By Faith Miller
Lt. Colonel Malcolm Snell is in his fourth year of teaching the AFJROTC (Air Force Junior Reserve Officer Training Corps) at Bloomingdale High School.
“It allows me to teach in a subject area I love and know. All told, I have been wearing the Air Force uniform for 42 years.” said Snell.
He began his journey in 1978 when he became an enlisted airman and had a job as an engineering assistant. His responsibilities included drawing construction plans for updates and new constructions at the bases where he was stationed, along with performing land surveys.
He also eventually worked as a project inspector for all constructions on the base. In 1988, Snell left active duty and joined the Air National Guard and was commissioned as an officer in 1989 while training in emergency management.
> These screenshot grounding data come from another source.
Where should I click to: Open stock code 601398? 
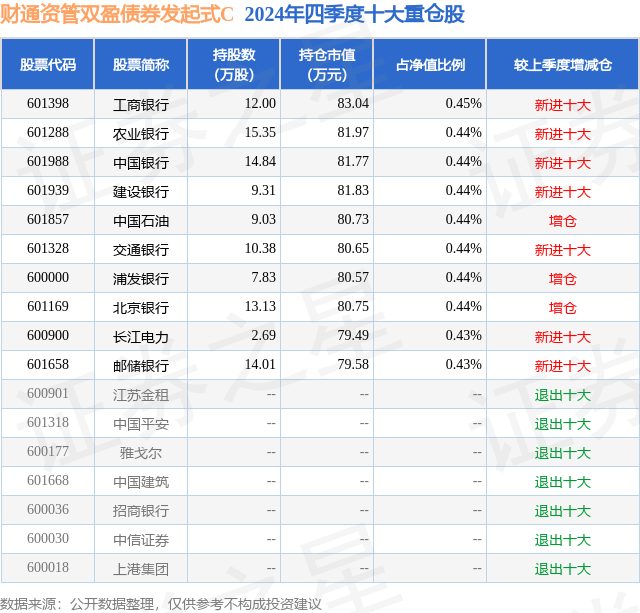(x=48, y=104)
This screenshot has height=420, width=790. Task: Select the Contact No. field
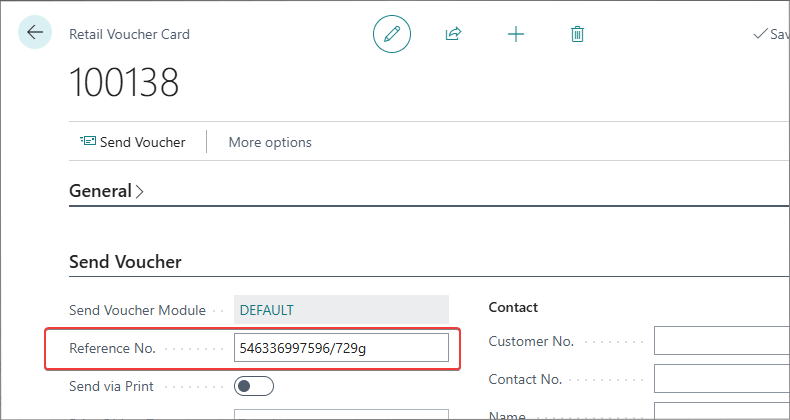(722, 379)
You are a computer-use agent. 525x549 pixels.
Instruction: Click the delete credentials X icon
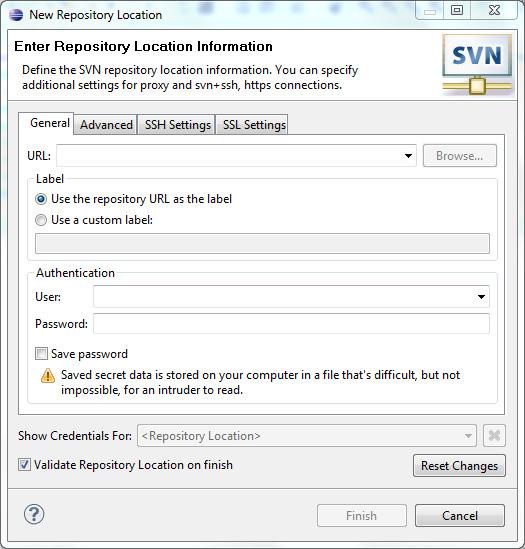[x=494, y=436]
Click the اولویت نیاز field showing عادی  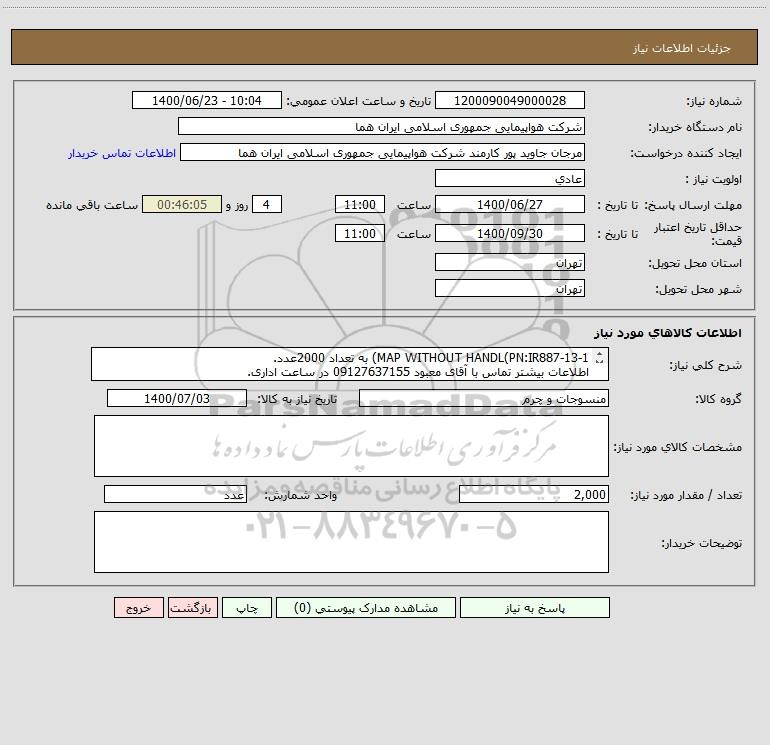(510, 178)
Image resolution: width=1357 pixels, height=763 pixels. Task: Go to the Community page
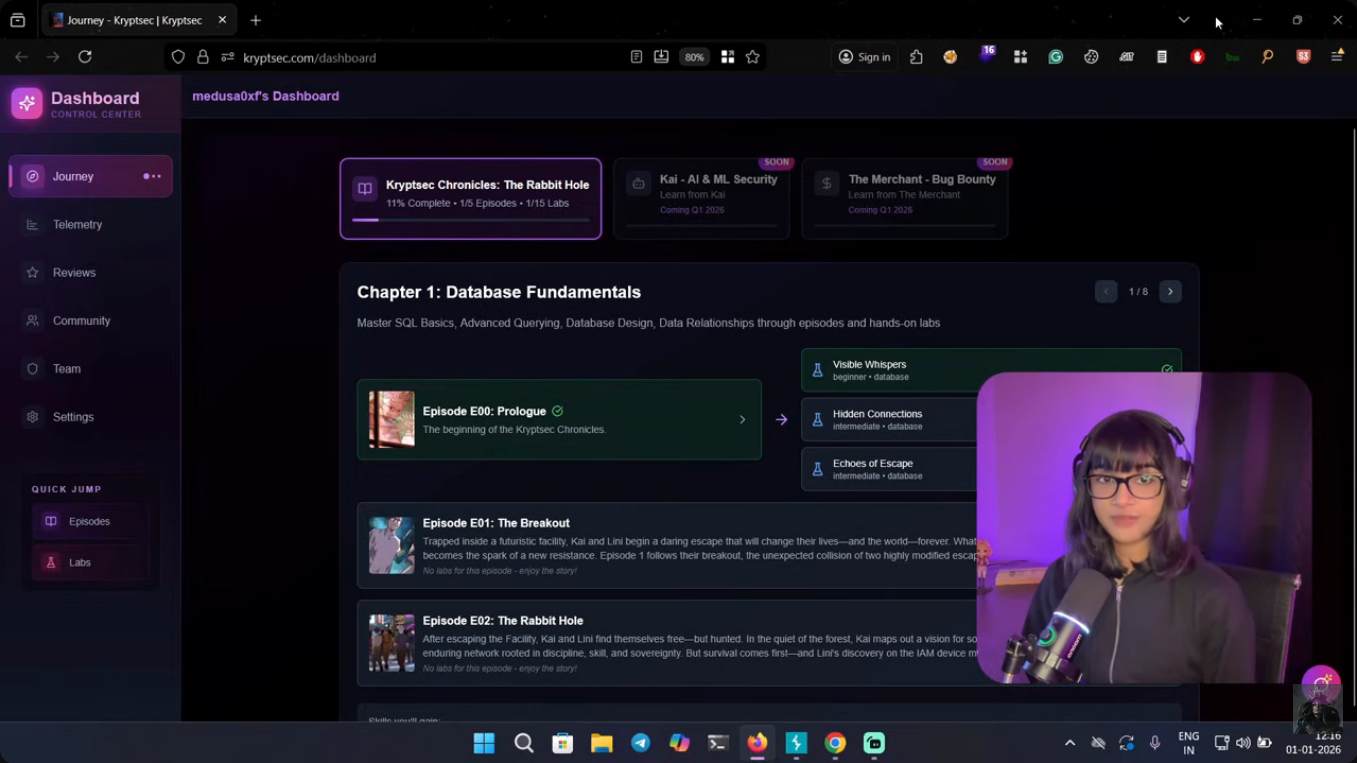[x=81, y=321]
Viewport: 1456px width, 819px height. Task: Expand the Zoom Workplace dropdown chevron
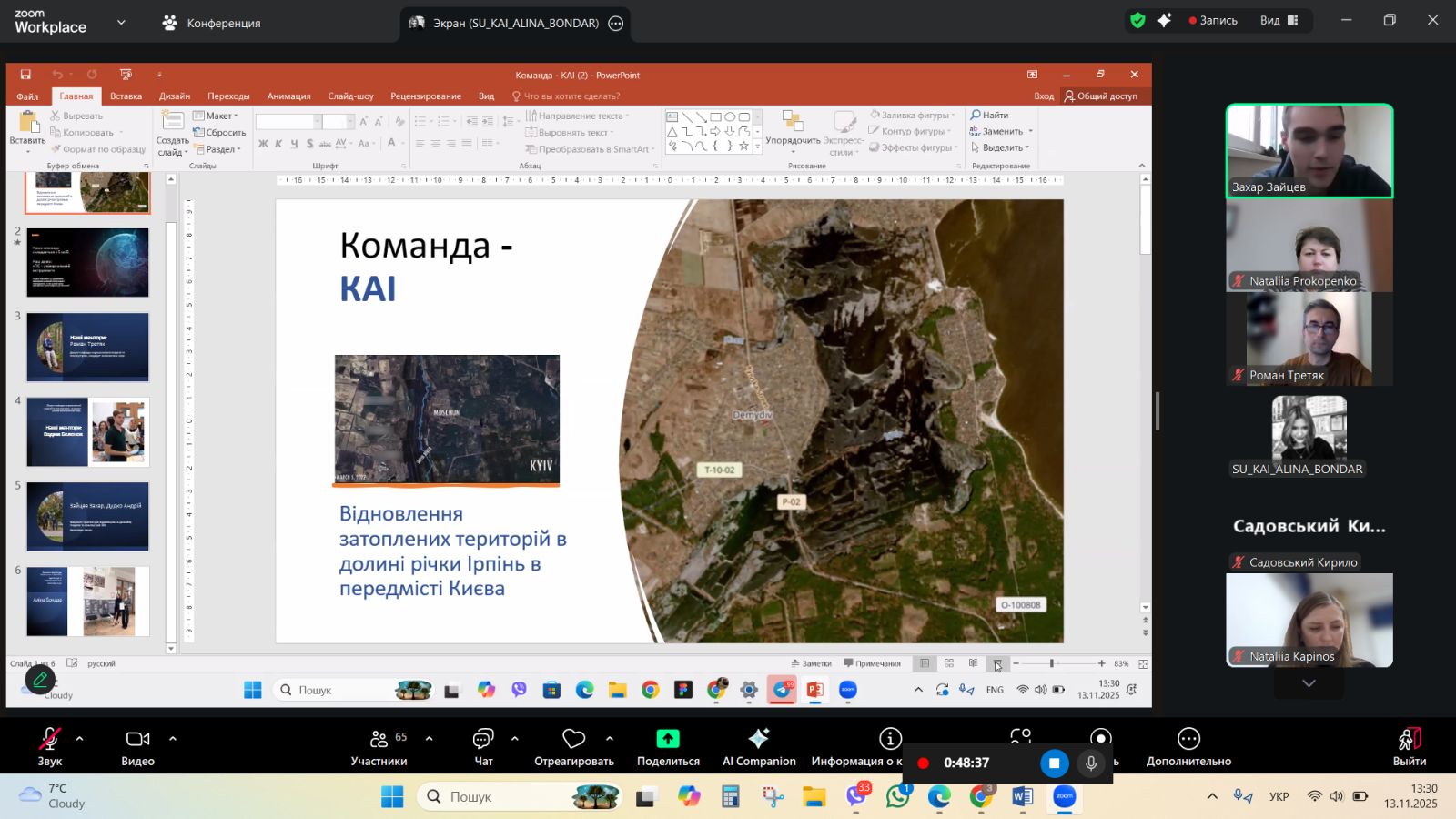click(x=121, y=23)
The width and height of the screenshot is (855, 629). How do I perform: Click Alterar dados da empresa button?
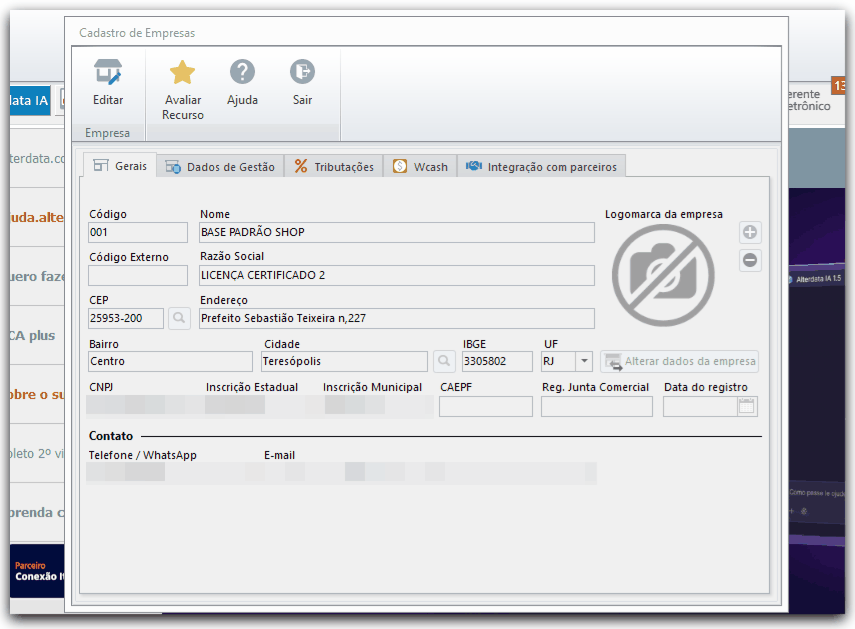pyautogui.click(x=679, y=361)
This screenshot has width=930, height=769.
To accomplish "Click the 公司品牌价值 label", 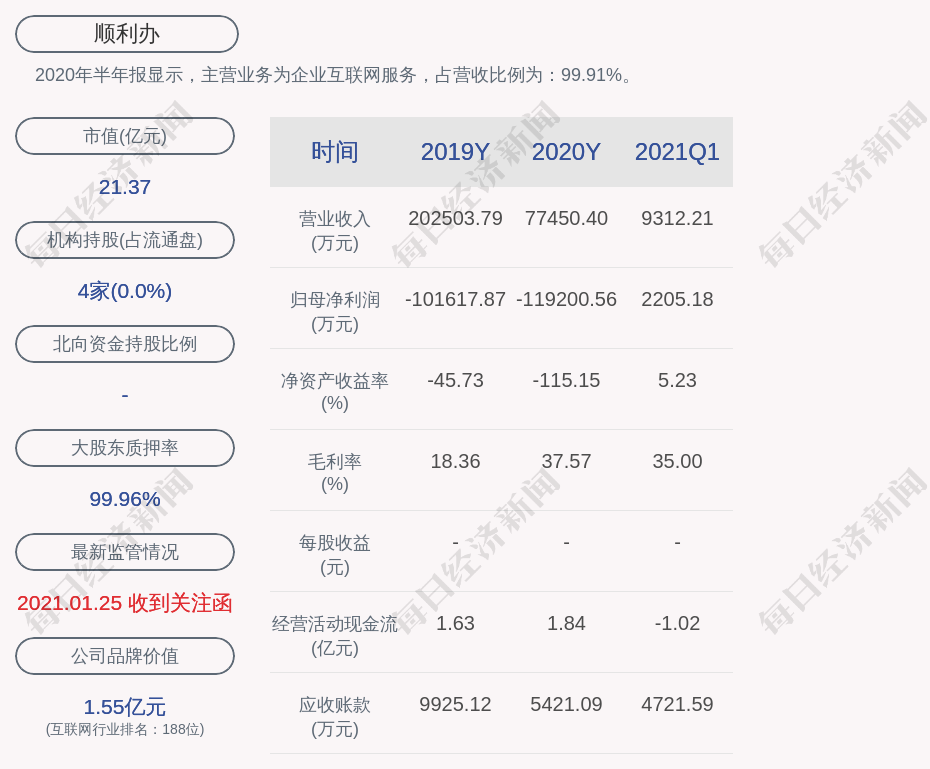I will click(125, 656).
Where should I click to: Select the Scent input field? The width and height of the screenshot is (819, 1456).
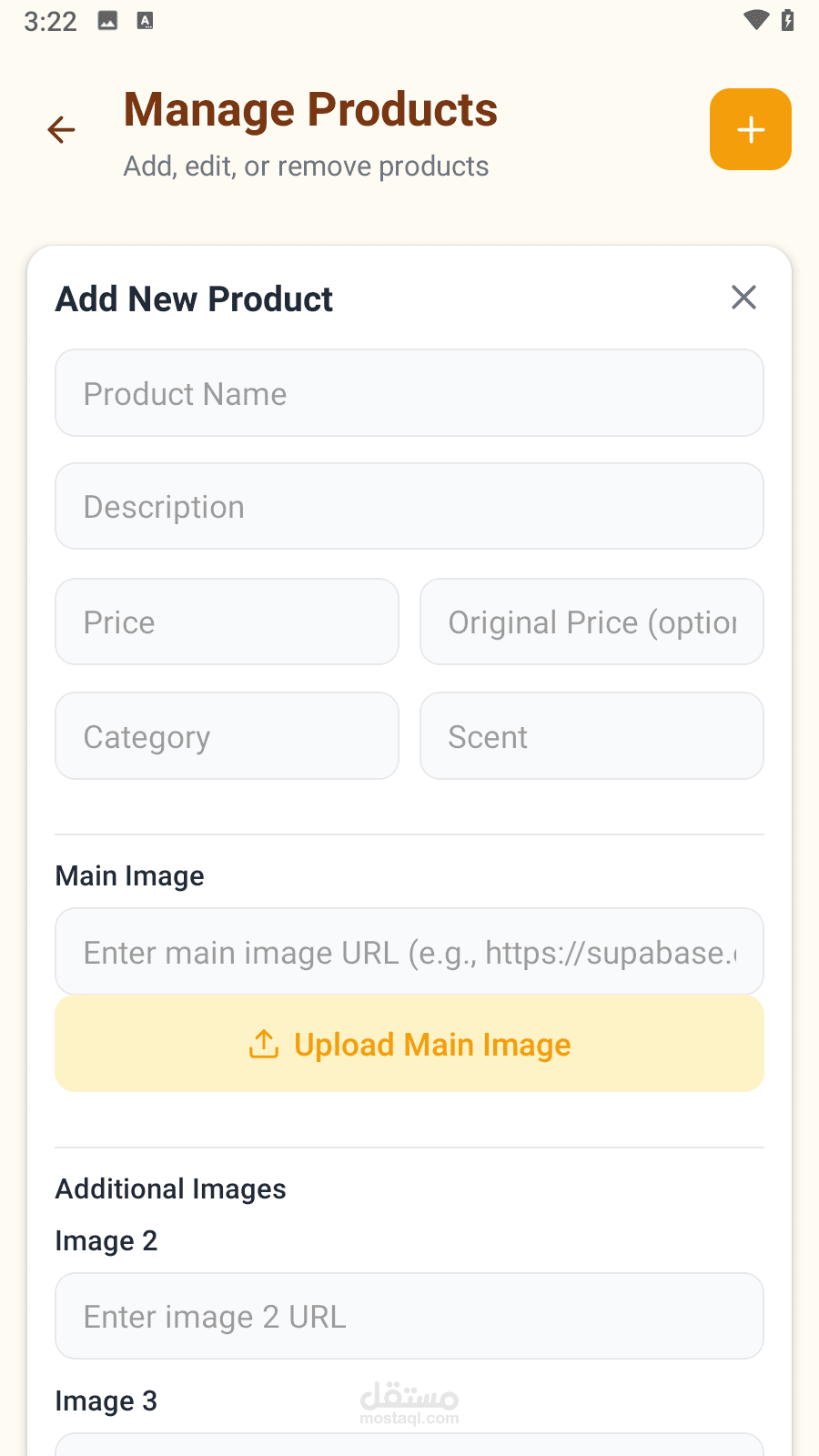pos(592,736)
Due to the fact the Air National Guard is a one-weekend-a-month job, he took a civilian job as a teacher in Northern New York, teaching areas of architectural drafting, special education and technology.
Snell taught until 2005, when the Air National Guard activated him and he was put in charge of a ‘Weapons of Mass Destruction Response Team.’ He continued doing this until retiring in 2012 and becoming an AFJROTC teacher in North Carolina. He then proceeded to move to Florida and began teaching at Bloomingdale High School.
“This area is special because our goal is to help today’s youth to be citizens that we can all be proud of. We use the core values of the Air Force to accomplish this,” said Snell when describing why he believes the program is special.
Snell explained that the program is required to follow standards set by the Air Force, including dress and appearance guidelines, and that it uses the Air Force’s core values in its teaching. The values described include ‘Integrity First,’ ‘Service before Self’ and ‘Excellence in Everything.’
These values teach students to always strive to do the right thing in everything they do, to give back to the community and country and to never settle for mediocrity when doing anything.
Reflecting on his time teaching, he said that some of his favorite moments have always been when a student comes back to visit and thanks him for “being there, giving them the mentorship they needed or helping them realize their potential.”